Over the last few years, my collaborators and I have been applying machine learning and other algorithmic techniques (e.g. machine learning) to various social science domains, largely with an eye towards improving policy. Sometimes we build algorithms with an eye towards scalability, attentive to policy constraints. Sometimes we build them with an eye towards answering fundamental scientific questions, so as to reshape how policy makers think. I will review this work and highlight a few points. First, predictive tools (rather than causal ones) by themselves are valuable. Second, new technical challenges arise in these applications and existing work largely ignores these challenges and thereby producing misleading results. Finally, and most importantly, algorithmic approaches–applied carefully–have the chance to both provide understanding and improve lives of many people. I hope this talk serves as an invitation - there are many scientific and policy breakthroughs to be had in this nascent area.

Sendhil Mullainathan
Robert C. Waggoner Professor of Economics
Harvard University


An Artificial and Human Intelligence Approach to the Replication Problem in Science

“The replicability crisis” arose after a super majority of papers, randomly sampled from top journals, failed replication and catalyzed calls for new methodologies for evaluating scientific replicability. Using data on 100 published papers that passed or failed manual replication tests, we trained an AI model using only the papers’ text – the data least attended to by human reviewers. The AI model’s accuracy was subsequently tested on data from four diverse disciplines. The results indicate that our AI model is significantly better at estimating replicability than chance, scientific experts, and prediction markets. Two analyses suggest that the AI model uses data in reviewers’ “blind spots.” AI predictions are closer to the predictions of human expert raters than novices. AI classification patterns are not explained by obvious stylistic disciplinary differences, words such as “remarkable” or “surprising,” or journal formatting. Finally, extending our original AI model by training it on text and features used by expert reviewers, we achieve an AI model with the highest predictive accuracy.
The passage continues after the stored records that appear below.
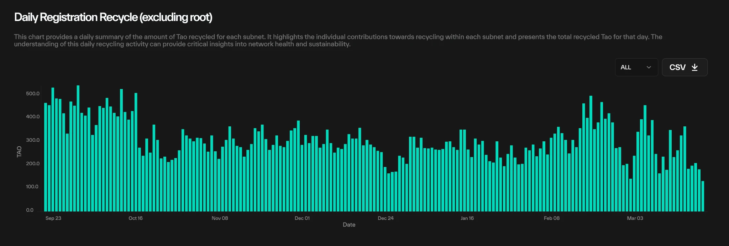Click the Sep 23 date axis label
Viewport: 729px width, 246px height.
pos(53,218)
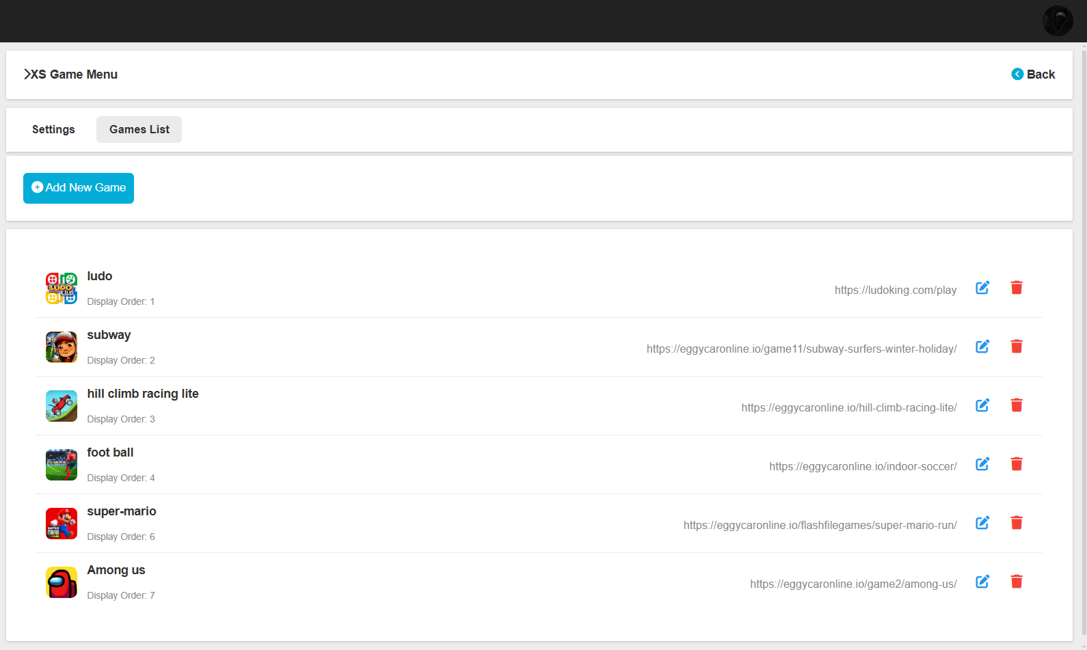Edit the ludo game entry
This screenshot has width=1087, height=650.
pyautogui.click(x=982, y=288)

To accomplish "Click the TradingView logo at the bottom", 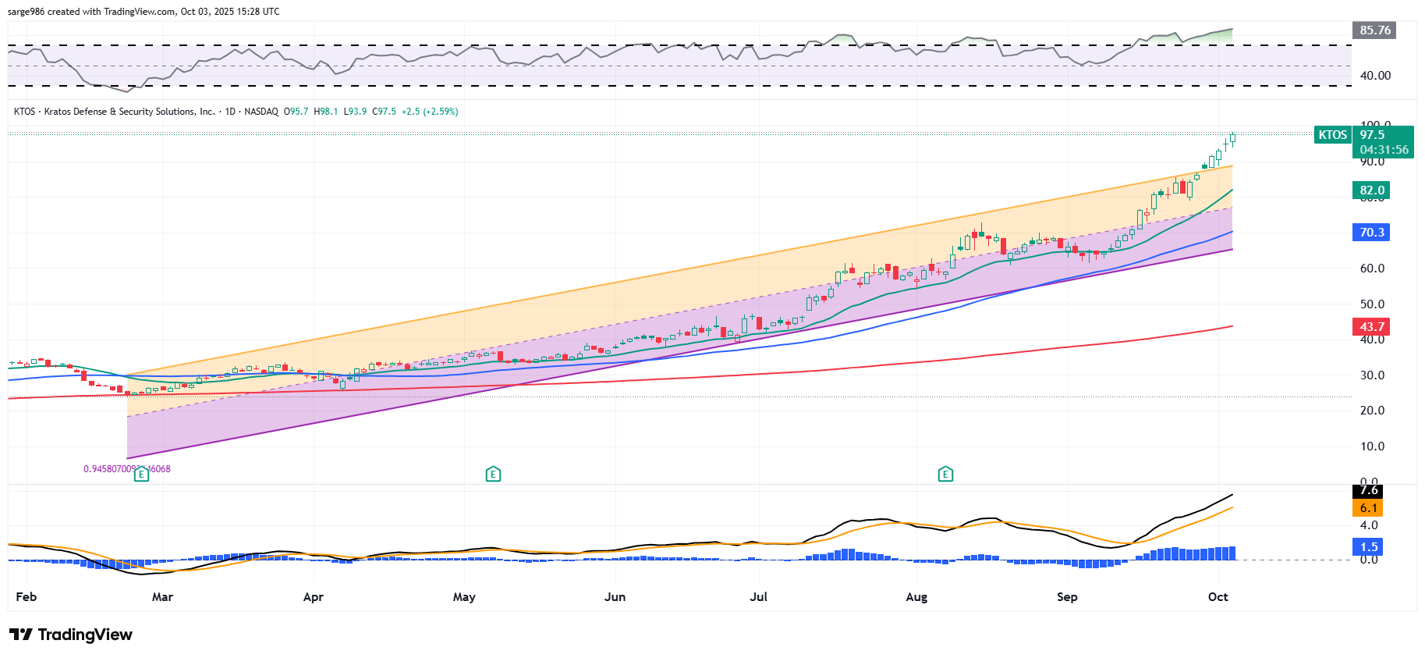I will click(x=71, y=635).
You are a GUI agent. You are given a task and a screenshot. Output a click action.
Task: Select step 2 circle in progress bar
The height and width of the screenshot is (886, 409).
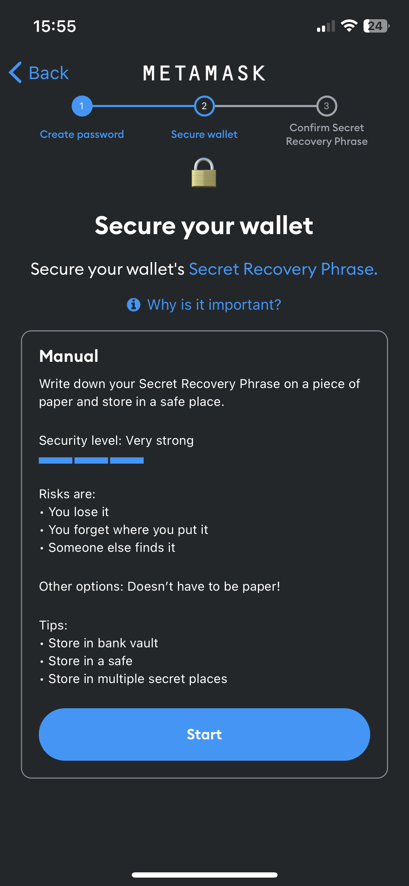(x=204, y=106)
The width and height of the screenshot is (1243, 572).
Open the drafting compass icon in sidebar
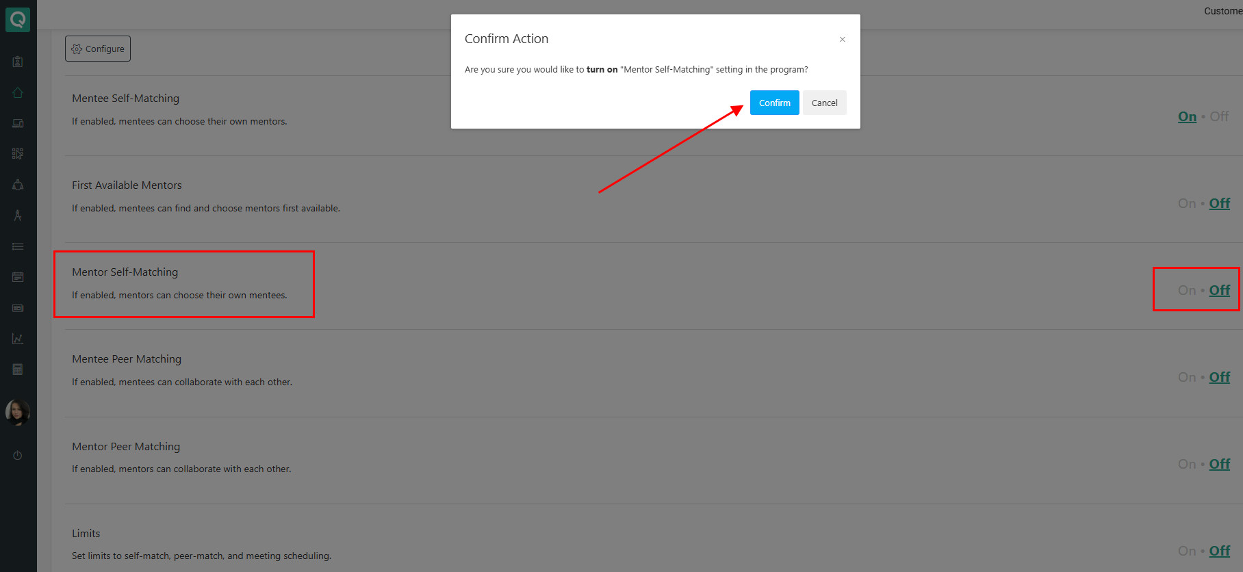(x=18, y=216)
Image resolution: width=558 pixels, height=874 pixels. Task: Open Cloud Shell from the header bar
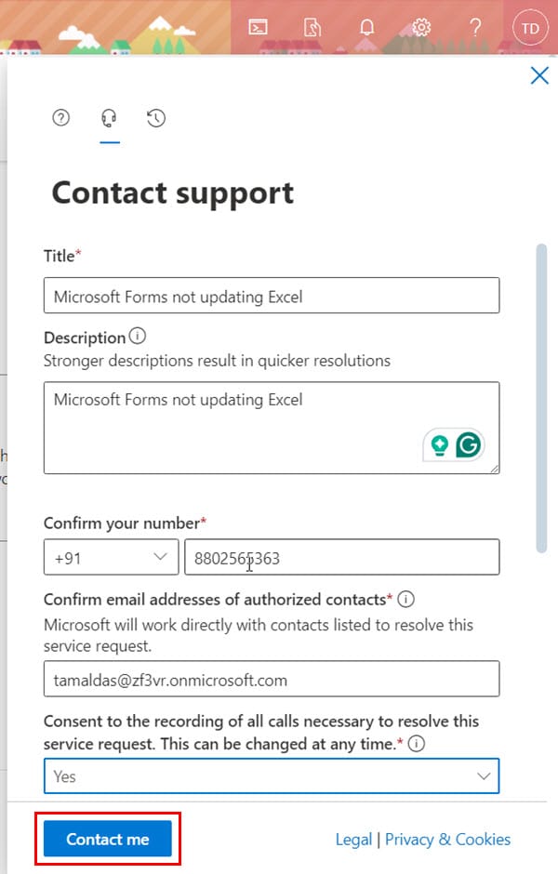258,27
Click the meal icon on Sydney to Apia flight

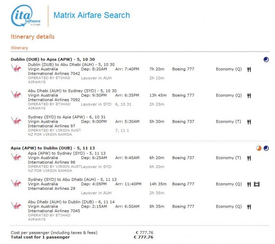249,121
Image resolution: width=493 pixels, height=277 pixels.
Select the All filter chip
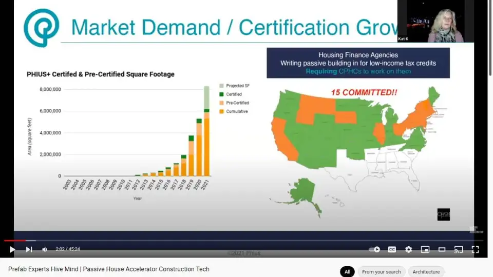click(347, 272)
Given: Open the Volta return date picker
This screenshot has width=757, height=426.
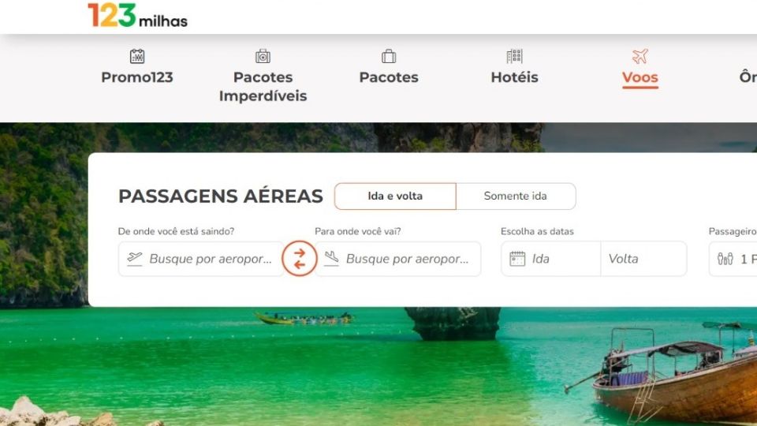Looking at the screenshot, I should coord(643,259).
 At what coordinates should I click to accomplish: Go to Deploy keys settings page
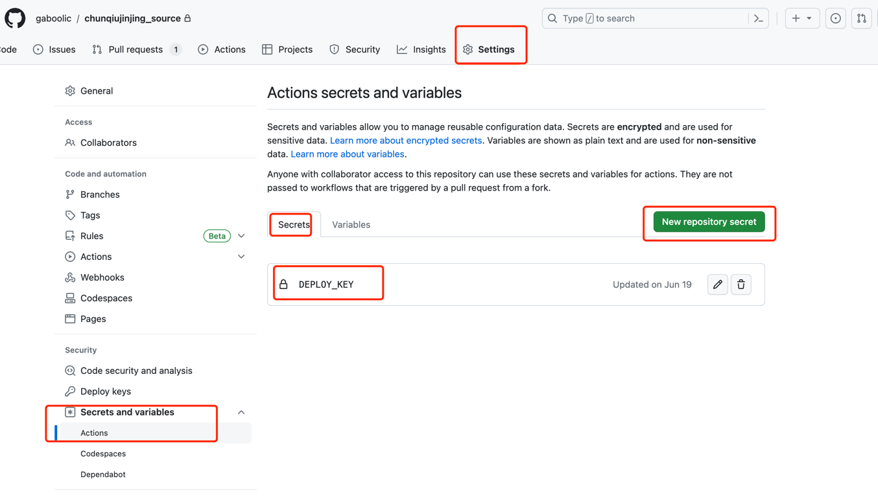[105, 391]
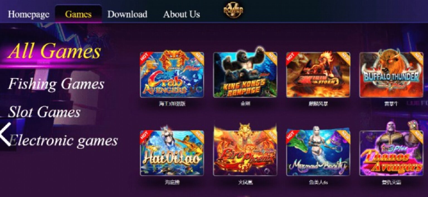Click the left arrow chevron on sidebar
Image resolution: width=428 pixels, height=197 pixels.
(6, 134)
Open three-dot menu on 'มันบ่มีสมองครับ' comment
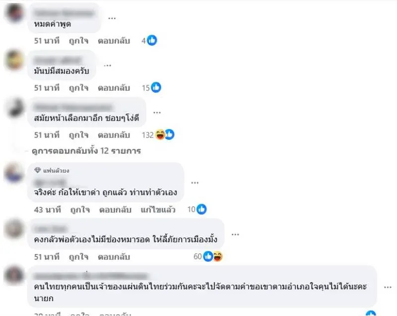The height and width of the screenshot is (316, 397). pyautogui.click(x=107, y=65)
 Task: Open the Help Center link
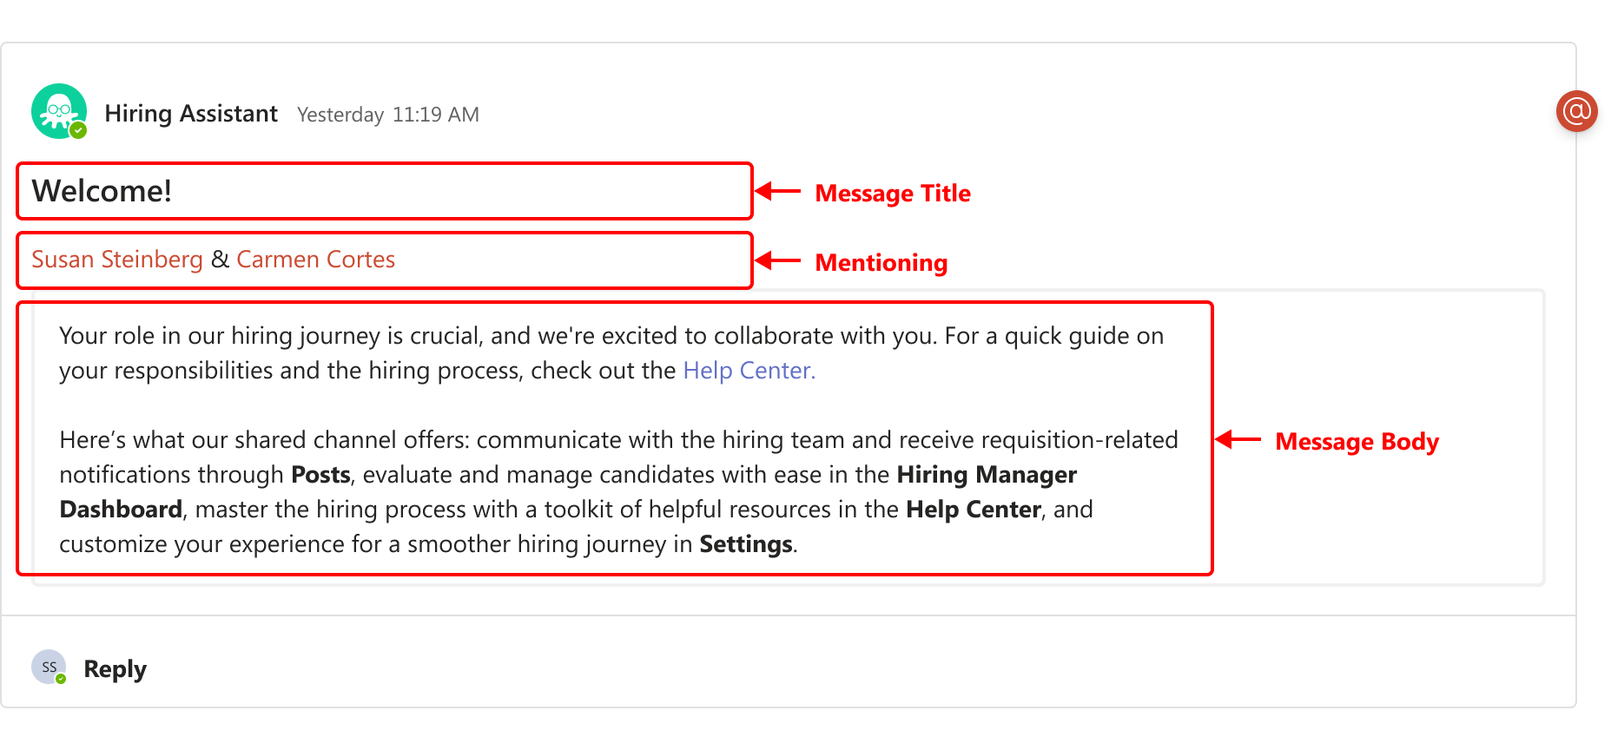pyautogui.click(x=749, y=371)
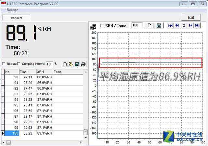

These findings suggest that a mind plus machine partnership can potentially help address intractable scientific problems.

Brian Uzzi
Richard L. Thomas Professor at the Kellogg School of Management
Northwestern University


Using Advertising Audience Estimates to Improve Global Development Statistics

All online advertising platforms, including Facebook, LinkedIn and Twitter, provide potential advertisers with “audience estimates” of how many of their users match certain targeting criteria. These anonymous, aggregate estimates, which can be obtained free of charge, serve as a real-time digital census across their user inventory. In our research, we use this type data of data to fill data gaps in statistics of importance for monitoring global development. Concretely, I’ll show how this type of data can be used to (i) improve statistics on international migration, to (ii) track global internet access gender gaps, and to (iii) measure skill-related gender gaps in the US. Apart from showing the promise that these data sources hold, I’ll also discuss the limitations that come with using data generated by proprietary black boxes.